Several limitations of the study should be considered when interpreting the results. First, even participants in the prolonged smoking abstinence group were not completely abstinent from nicotine at the final assessment of weight, as they were still using the nicotine patch, but previous research does not provide strong evidence that the nicotine patch effectively reduces postcessation weight gain (Heffner et al., 2006). In addition, out of necessity (i.e., due to the timing of the assessments of weight), we used a treatment completer sample (n = 215) rather than the full intent-to-treat sample (N = 255), which introduces the possibility of bias; however, our prior work suggested that the two treatment groups did not differ on rates of completion or reasons for noncompletion (Winhusen et al., 2010). Finally, this was a proof-of-concept study to examine the effect of pharmacologic treatment for adult ADHD on short-term outcome of an assisted smoking-cessation attempt. As such, there are no long-term follow-up data available to determine the durability of its effects when used for longer than 11 weeks, the effects of medication discontinuation on weight, and the OROS-MPH’s effects compared to those of the first-line medications for smoking cessation that have been shown to attenuate postcessation weight gain, such as buproprion or nicotine gum (Heffner et al., 2006).

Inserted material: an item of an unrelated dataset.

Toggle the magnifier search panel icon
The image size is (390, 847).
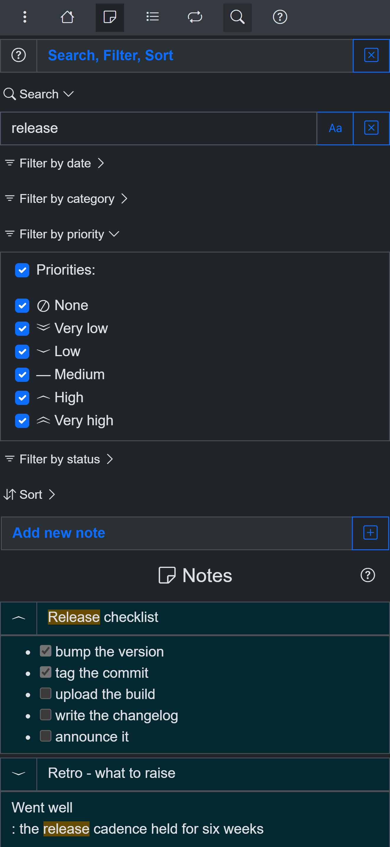coord(237,17)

In spite of these limitations, this study has a number of strengths, including its use of a large, geographically diverse sample of treatment-seeking adult smokers with ADHD. It also provides compelling preliminary data suggesting that psychostimulant treatment of ADHD can prevent postcessation weight gain during a quit attempt and therefore may provide a dual benefit for smokers for whom postcessation weight gain could present real or perceived difficulties (e.g., individuals with weight-related medical comorbidity or concerns about effects of weight gain on physical health and/or appearance). However, because weight-related medical problems and concerns were not assessed as part of this study, additional research is needed to test this hypothesis.

Funding

This study was supported by a grant from the National Institute on Drug Abuse (NIDA): U10-DA013732 to the University of Cincinnati (Dr. Somoza), and the writing of the manuscript was also supported by a NIDA grant (K23-DA026517, to Dr. Heffner). The study medication and matching placebo were provided by McNeil Consumer & Specialty Pharmaceuticals at no cost. The funding source played no role in the study design; the collection, analysis, and interpretation of the data; in the writing of this report; or in the decision to submit this manuscript for publication.

Declaration of Interests

Dr. Heffner has served as a consultant for Pfizer, Inc. and has received research support from Nabi Biopharmaceuticals and Pfizer. Dr. Winhusen and Mr. Lewis have no financial disclosures to report.

Supplementary Material

Supplementary Data

Acknowledgment

The authors would like to thank Lauren Stahl, D. Psych., for her assistance with the preparation of this manuscript.